Alright, so today I decided to tackle something comforting because the weather felt just right for it. Ended up making a batch of creamy cabbage soup. It’s one of those things that sounds maybe a bit plain, but it really hits the spot.

Getting Started
First thing, I grabbed that head of cabbage I had sitting in the fridge. It wasn’t huge, but big enough. Gave it a good rinse under the tap. Then, the chopping began. I wasn’t too fussy about it, just chopped it up into manageable pieces. Some big, some small, you know how it goes.
Next, I needed some flavor base. Found a decent-sized onion and a couple of cloves of garlic. Chopped the onion, not too fine, just a regular dice. Minced the garlic. I also decided to add a couple of potatoes to make it thicker later on. Peeled those and cut them into rough cubes.
Cooking Time
Got my trusty big pot out, the heavy one. Put it on the stove, medium heat. Added a splash of olive oil, maybe a tablespoon or two. Once it was warm, I threw in the chopped onion. Let that cook for a few minutes, stirring it around until it got soft and kinda see-through. Then I tossed in the minced garlic, stirred that for like, thirty seconds. Gotta be quick with garlic, don’t want it burning.
Okay, time for the main stuff. Dumped all the chopped cabbage and the cubed potatoes into the pot. It looked like a mountain at first! Gave it a really good stir to get everything coated a bit with the oil and mixed with the onions. Let it cook down for maybe 5-10 minutes, stirring now and then. The cabbage started to wilt and shrink, making more room.
Then I poured in the broth. I used vegetable broth this time, had a carton handy. Poured enough to just about cover all the veggies. Added a good pinch of salt and some black pepper. Stirred it all up again. Brought the whole thing up to a boil, then immediately turned the heat down low, slapped the lid on the pot, and just let it simmer away. Needed to let those potatoes and cabbage get really, really soft. I checked on it maybe after 20 minutes, gave it a stir, poked a potato piece with a fork. Needed a bit longer. Probably simmered for a good 30-40 minutes in total.
Making it Creamy
Once everything was super tender, I turned off the heat. Now for the creamy part. I grabbed my immersion blender – makes life so much easier. Stuck it right into the pot and started blending. I didn’t go for perfectly smooth; I like a little bit of texture in there, so I pulsed it until it was mostly creamy but still had some small bits. If you don’t have one, you gotta carefully ladle it into a regular blender in batches, which is honestly a bit of a pain.

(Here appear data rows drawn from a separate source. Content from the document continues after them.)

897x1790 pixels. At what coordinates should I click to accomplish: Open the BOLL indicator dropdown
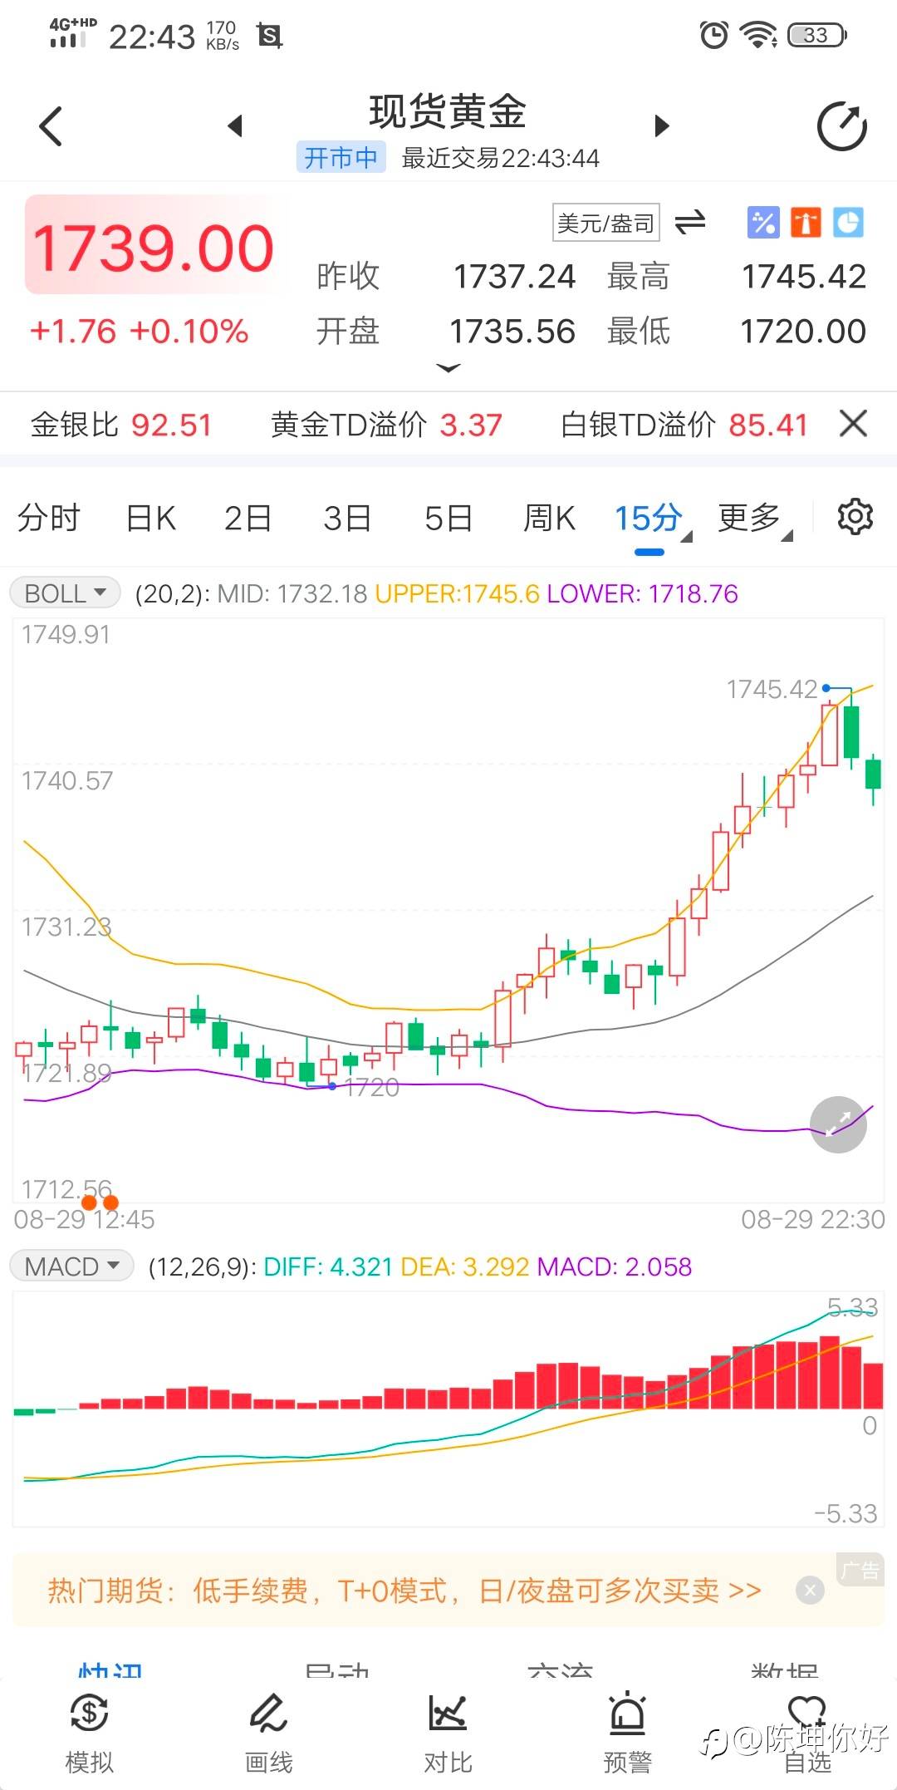[x=65, y=593]
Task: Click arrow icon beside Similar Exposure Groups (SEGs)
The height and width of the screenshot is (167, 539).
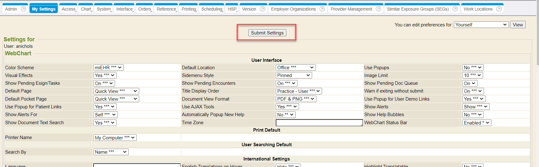Action: (455, 9)
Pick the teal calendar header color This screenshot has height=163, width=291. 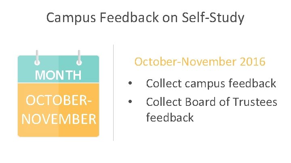click(x=58, y=69)
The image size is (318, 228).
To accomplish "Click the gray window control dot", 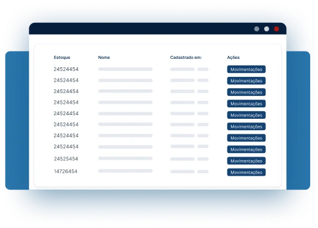I will coord(257,29).
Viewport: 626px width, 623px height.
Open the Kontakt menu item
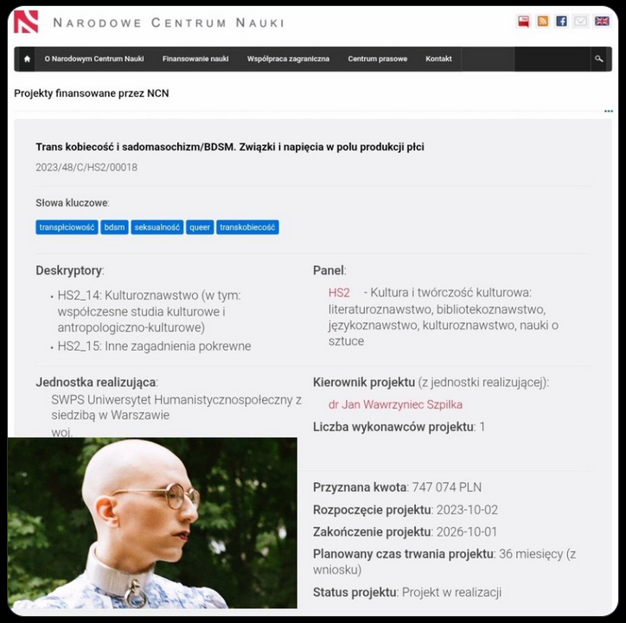438,59
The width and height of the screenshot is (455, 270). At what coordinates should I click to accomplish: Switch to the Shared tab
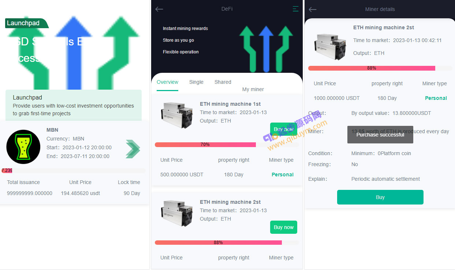pos(223,82)
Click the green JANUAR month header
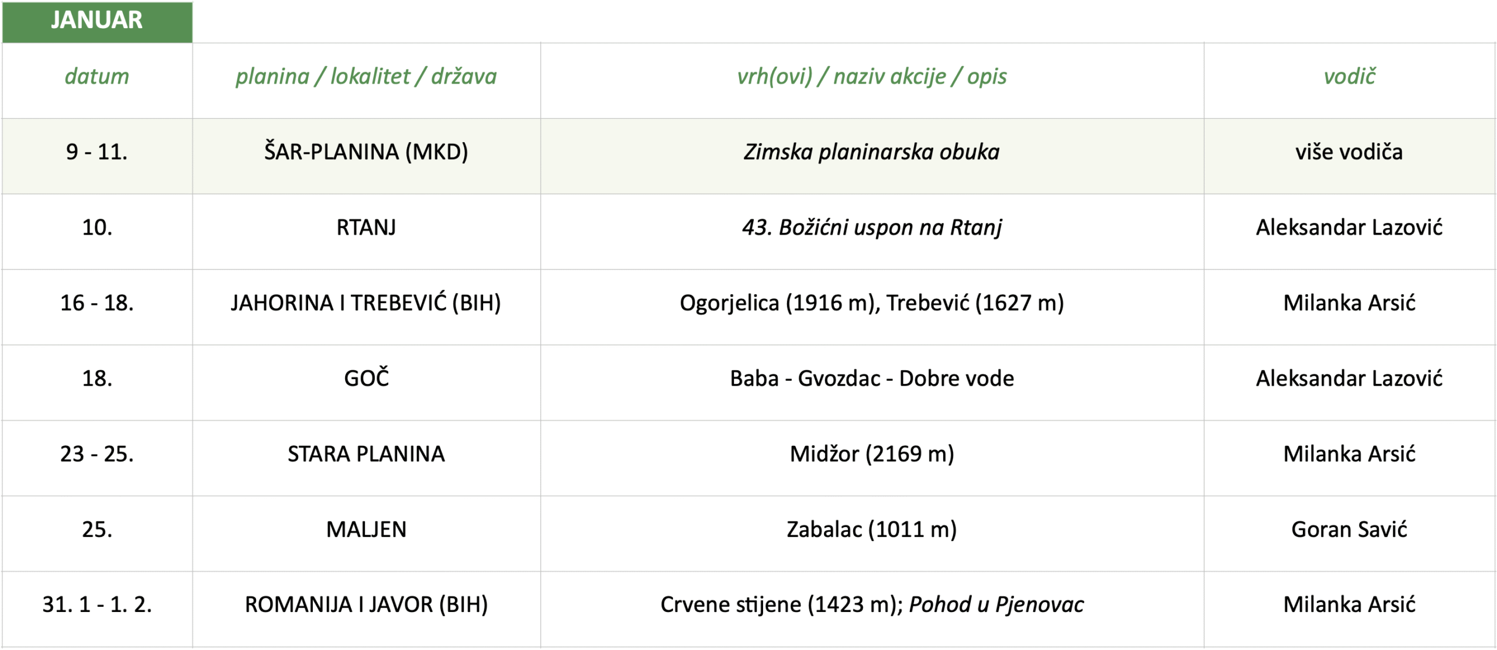 97,21
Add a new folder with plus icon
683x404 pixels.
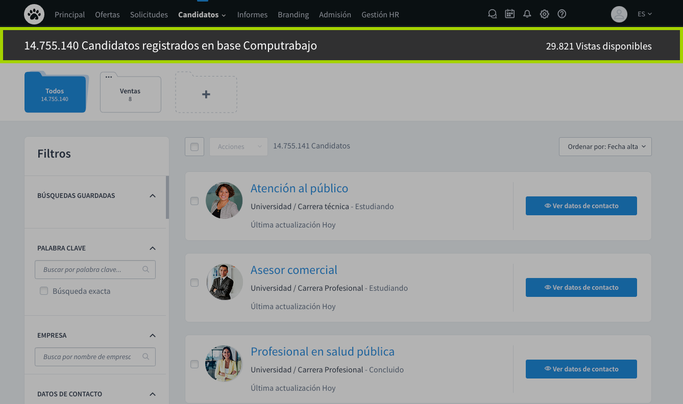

After blending, I stirred in some heavy cream. Didn’t measure exactly, maybe about half a cup? Just poured some in until it looked right. Stirred it through gently. Important: don’t boil it after adding the cream, just heat it through gently if needed. I tasted it right then. Needed a tiny bit more salt, so I added that and stirred again.

All Done
And that was basically it. Ladled the creamy cabbage soup into a bowl. It looked good, smelled warm and comforting. Took a spoonful – yep, job done. Simple, hearty, and surprisingly tasty for just cabbage and potatoes. A good way to use up pantry staples.